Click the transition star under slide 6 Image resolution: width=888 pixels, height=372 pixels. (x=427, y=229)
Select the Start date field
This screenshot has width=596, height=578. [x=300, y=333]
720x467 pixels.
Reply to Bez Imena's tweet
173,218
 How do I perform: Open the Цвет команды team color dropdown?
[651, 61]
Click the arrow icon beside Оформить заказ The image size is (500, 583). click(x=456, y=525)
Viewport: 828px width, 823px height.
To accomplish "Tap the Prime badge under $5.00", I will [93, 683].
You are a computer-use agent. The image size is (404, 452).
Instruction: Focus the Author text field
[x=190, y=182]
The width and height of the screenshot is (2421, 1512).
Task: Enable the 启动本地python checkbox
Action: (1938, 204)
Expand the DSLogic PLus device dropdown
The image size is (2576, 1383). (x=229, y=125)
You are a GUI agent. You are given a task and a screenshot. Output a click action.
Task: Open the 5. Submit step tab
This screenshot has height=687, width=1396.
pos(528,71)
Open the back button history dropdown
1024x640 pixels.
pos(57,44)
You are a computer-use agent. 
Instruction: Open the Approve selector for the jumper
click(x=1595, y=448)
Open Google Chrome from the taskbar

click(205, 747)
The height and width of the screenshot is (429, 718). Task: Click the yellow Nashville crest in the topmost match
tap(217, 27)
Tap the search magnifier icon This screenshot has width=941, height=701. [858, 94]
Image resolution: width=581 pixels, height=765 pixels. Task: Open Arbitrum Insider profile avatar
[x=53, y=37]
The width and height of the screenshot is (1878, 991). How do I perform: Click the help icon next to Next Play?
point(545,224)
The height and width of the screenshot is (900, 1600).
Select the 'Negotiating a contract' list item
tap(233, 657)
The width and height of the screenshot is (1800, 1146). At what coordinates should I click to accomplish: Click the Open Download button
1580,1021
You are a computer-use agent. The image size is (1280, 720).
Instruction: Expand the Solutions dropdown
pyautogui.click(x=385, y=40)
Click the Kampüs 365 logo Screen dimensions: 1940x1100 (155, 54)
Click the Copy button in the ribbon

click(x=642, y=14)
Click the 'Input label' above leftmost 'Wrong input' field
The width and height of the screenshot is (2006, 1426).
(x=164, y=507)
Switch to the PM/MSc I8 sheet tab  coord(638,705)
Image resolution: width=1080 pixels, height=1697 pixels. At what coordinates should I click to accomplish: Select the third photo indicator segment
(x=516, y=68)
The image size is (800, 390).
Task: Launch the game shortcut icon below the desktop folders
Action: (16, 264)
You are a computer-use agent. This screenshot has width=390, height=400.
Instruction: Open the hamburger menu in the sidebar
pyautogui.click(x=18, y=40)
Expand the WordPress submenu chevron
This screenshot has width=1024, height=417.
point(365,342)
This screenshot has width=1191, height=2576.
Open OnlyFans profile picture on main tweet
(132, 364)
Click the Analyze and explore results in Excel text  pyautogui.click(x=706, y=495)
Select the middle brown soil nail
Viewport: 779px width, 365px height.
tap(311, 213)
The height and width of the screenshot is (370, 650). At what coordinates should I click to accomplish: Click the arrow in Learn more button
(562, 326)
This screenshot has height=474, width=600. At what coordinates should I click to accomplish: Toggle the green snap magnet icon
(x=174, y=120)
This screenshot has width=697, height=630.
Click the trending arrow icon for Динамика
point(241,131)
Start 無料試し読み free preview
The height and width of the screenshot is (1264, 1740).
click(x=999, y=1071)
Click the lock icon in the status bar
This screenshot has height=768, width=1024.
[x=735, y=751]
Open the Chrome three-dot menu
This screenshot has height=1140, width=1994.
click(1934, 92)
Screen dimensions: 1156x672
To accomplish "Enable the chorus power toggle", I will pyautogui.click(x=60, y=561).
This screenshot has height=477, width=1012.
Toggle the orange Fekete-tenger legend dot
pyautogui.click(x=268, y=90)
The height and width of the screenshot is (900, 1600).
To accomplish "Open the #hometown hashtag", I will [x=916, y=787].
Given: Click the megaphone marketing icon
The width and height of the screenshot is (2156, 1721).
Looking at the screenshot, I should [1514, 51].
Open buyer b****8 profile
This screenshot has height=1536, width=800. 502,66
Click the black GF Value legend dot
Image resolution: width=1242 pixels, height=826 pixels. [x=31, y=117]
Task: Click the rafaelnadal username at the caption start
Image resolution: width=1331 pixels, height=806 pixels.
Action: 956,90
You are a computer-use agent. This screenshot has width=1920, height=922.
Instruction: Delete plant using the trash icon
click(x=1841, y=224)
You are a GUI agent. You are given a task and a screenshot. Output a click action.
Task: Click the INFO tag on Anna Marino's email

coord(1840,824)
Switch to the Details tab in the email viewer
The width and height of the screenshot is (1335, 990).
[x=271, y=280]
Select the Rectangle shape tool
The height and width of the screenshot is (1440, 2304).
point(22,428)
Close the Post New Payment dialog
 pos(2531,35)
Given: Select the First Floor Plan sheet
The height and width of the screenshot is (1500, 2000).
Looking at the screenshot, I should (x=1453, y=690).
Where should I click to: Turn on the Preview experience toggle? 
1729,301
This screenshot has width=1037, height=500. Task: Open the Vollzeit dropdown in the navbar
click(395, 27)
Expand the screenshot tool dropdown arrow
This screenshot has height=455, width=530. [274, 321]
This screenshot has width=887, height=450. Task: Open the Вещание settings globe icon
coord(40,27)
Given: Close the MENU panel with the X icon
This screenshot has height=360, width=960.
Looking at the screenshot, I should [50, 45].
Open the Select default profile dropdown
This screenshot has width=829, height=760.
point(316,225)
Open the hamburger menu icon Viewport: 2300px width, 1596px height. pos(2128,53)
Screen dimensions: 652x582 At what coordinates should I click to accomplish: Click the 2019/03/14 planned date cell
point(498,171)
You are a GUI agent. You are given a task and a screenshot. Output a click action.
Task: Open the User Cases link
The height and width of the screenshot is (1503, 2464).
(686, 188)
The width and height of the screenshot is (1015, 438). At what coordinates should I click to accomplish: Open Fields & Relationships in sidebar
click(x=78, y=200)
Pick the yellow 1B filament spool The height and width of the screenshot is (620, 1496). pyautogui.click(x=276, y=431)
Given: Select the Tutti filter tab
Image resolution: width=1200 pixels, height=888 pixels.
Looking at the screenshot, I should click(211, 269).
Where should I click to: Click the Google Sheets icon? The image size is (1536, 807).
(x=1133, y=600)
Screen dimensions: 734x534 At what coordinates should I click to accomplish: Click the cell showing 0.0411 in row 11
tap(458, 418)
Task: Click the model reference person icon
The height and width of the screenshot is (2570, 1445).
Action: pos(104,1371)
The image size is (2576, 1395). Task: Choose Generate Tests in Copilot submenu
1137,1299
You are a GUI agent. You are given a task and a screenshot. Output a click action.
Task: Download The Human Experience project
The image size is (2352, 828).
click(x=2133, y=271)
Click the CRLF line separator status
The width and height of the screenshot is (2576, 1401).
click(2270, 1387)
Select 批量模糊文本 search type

Brief: Update all of the data above by changing every "computer-use agent" to "desktop automation agent". Leave everything else the same.

Final result:
Click the transition star under slide 6 Image resolution: width=888 pixels, height=372 pixels. (x=427, y=229)
Select the Start date field
This screenshot has width=596, height=578. [x=300, y=333]
720x467 pixels.
Reply to Bez Imena's tweet
173,218
 How do I perform: Open the Цвет команды team color dropdown?
[651, 61]
Click the arrow icon beside Оформить заказ The image size is (500, 583). click(x=456, y=525)
Viewport: 828px width, 823px height.
To accomplish "Tap the Prime badge under $5.00", I will [93, 683].
You are a desktop automation agent. The image size is (404, 452).
Instruction: Focus the Author text field
[x=190, y=182]
The width and height of the screenshot is (2421, 1512).
Task: Enable the 启动本地python checkbox
Action: (1938, 204)
Expand the DSLogic PLus device dropdown
The image size is (2576, 1383). (x=229, y=125)
You are a GUI agent. You are given a task and a screenshot. Output a click action.
Task: Open the 5. Submit step tab
This screenshot has height=687, width=1396.
pos(528,71)
Open the back button history dropdown
1024x640 pixels.
pos(57,44)
You are a desktop automation agent. 
Instruction: Open the Approve selector for the jumper
click(x=1595, y=448)
Open Google Chrome from the taskbar

click(205, 747)
The height and width of the screenshot is (429, 718). Task: Click the yellow Nashville crest in the topmost match
tap(217, 27)
Tap the search magnifier icon This screenshot has width=941, height=701. [858, 94]
Image resolution: width=581 pixels, height=765 pixels. Task: Open Arbitrum Insider profile avatar
[x=53, y=37]
The width and height of the screenshot is (1878, 991). How do I perform: Click the help icon next to Next Play?
point(545,224)
The height and width of the screenshot is (900, 1600).
Select the 'Negotiating a contract' list item
tap(233, 657)
The width and height of the screenshot is (1800, 1146). At what coordinates should I click to accomplish: Click the Open Download button
1580,1021
You are a desktop automation agent. The image size is (1280, 720).
Instruction: Expand the Solutions dropdown
pyautogui.click(x=385, y=40)
Click the Kampüs 365 logo Screen dimensions: 1940x1100 (155, 54)
Click the Copy button in the ribbon

click(x=642, y=14)
Click the 'Input label' above leftmost 'Wrong input' field
The width and height of the screenshot is (2006, 1426).
(x=164, y=507)
Switch to the PM/MSc I8 sheet tab  coord(638,705)
Image resolution: width=1080 pixels, height=1697 pixels. At what coordinates should I click to accomplish: Select the third photo indicator segment
(x=516, y=68)
The image size is (800, 390).
Task: Launch the game shortcut icon below the desktop folders
Action: (16, 264)
You are a desktop automation agent. This screenshot has width=390, height=400.
Instruction: Open the hamburger menu in the sidebar
pyautogui.click(x=18, y=40)
Expand the WordPress submenu chevron
This screenshot has width=1024, height=417.
point(365,342)
This screenshot has width=1191, height=2576.
Open OnlyFans profile picture on main tweet
(132, 364)
Click the Analyze and explore results in Excel text  pyautogui.click(x=706, y=495)
Select the middle brown soil nail
Viewport: 779px width, 365px height.
tap(311, 213)
The height and width of the screenshot is (370, 650). At what coordinates should I click to accomplish: Click the arrow in Learn more button
(562, 326)
This screenshot has height=474, width=600. At what coordinates should I click to accomplish: Toggle the green snap magnet icon
(x=174, y=120)
This screenshot has width=697, height=630.
Click the trending arrow icon for Динамика
point(241,131)
Start 無料試し読み free preview
The height and width of the screenshot is (1264, 1740).
click(x=999, y=1071)
Click the lock icon in the status bar
This screenshot has height=768, width=1024.
[x=735, y=751]
Open the Chrome three-dot menu
This screenshot has height=1140, width=1994.
click(1934, 92)
Screen dimensions: 1156x672
To accomplish "Enable the chorus power toggle", I will pyautogui.click(x=60, y=561).
This screenshot has height=477, width=1012.
Toggle the orange Fekete-tenger legend dot
pyautogui.click(x=268, y=90)
The height and width of the screenshot is (900, 1600).
To accomplish "Open the #hometown hashtag", I will [x=916, y=787].
Given: Click the megaphone marketing icon
The width and height of the screenshot is (2156, 1721).
Looking at the screenshot, I should [1514, 51].
Open buyer b****8 profile
This screenshot has height=1536, width=800. 502,66
Click the black GF Value legend dot
Image resolution: width=1242 pixels, height=826 pixels. [x=31, y=117]
Task: Click the rafaelnadal username at the caption start
Image resolution: width=1331 pixels, height=806 pixels.
Action: 956,90
You are a desktop automation agent. This screenshot has width=1920, height=922.
Instruction: Delete plant using the trash icon
click(x=1841, y=224)
You are a GUI agent. You are given a task and a screenshot. Output a click action.
Task: Click the INFO tag on Anna Marino's email

coord(1840,824)
Switch to the Details tab in the email viewer
The width and height of the screenshot is (1335, 990).
[x=271, y=280]
Select the Rectangle shape tool
The height and width of the screenshot is (1440, 2304).
point(22,428)
Close the Post New Payment dialog
 pos(2531,35)
Given: Select the First Floor Plan sheet
The height and width of the screenshot is (1500, 2000).
Looking at the screenshot, I should (x=1453, y=690).
Where should I click to: Turn on the Preview experience toggle? 
1729,301
This screenshot has width=1037, height=500. Task: Open the Vollzeit dropdown in the navbar
click(395, 27)
Expand the screenshot tool dropdown arrow
This screenshot has height=455, width=530. [274, 321]
This screenshot has width=887, height=450. Task: Open the Вещание settings globe icon
coord(40,27)
Given: Close the MENU panel with the X icon
This screenshot has height=360, width=960.
Looking at the screenshot, I should [50, 45].
Open the Select default profile dropdown
This screenshot has width=829, height=760.
point(316,225)
Open the hamburger menu icon Viewport: 2300px width, 1596px height. pos(2128,53)
Screen dimensions: 652x582 At what coordinates should I click to accomplish: Click the 2019/03/14 planned date cell
point(498,171)
You are a GUI agent. You are given a task and a screenshot. Output a click action.
Task: Open the User Cases link
The height and width of the screenshot is (1503, 2464).
(686, 188)
The width and height of the screenshot is (1015, 438). At what coordinates should I click to accomplish: Open Fields & Relationships in sidebar
click(x=78, y=200)
Pick the yellow 1B filament spool The height and width of the screenshot is (620, 1496). pyautogui.click(x=276, y=431)
Given: Select the Tutti filter tab
Image resolution: width=1200 pixels, height=888 pixels.
Looking at the screenshot, I should click(211, 269).
Where should I click to: Click the Google Sheets icon? The image size is (1536, 807).
(x=1133, y=600)
Screen dimensions: 734x534 At what coordinates should I click to accomplish: Click the cell showing 0.0411 in row 11
tap(458, 418)
Task: Click the model reference person icon
The height and width of the screenshot is (2570, 1445).
Action: pos(104,1371)
The image size is (2576, 1395). Task: Choose Generate Tests in Copilot submenu
1137,1299
You are a GUI agent. You are given a task and a screenshot. Output a click action.
Task: Download The Human Experience project
The image size is (2352, 828).
click(x=2133, y=271)
Click the CRLF line separator status
The width and height of the screenshot is (2576, 1401).
click(2270, 1387)
Select 批量模糊文本 search type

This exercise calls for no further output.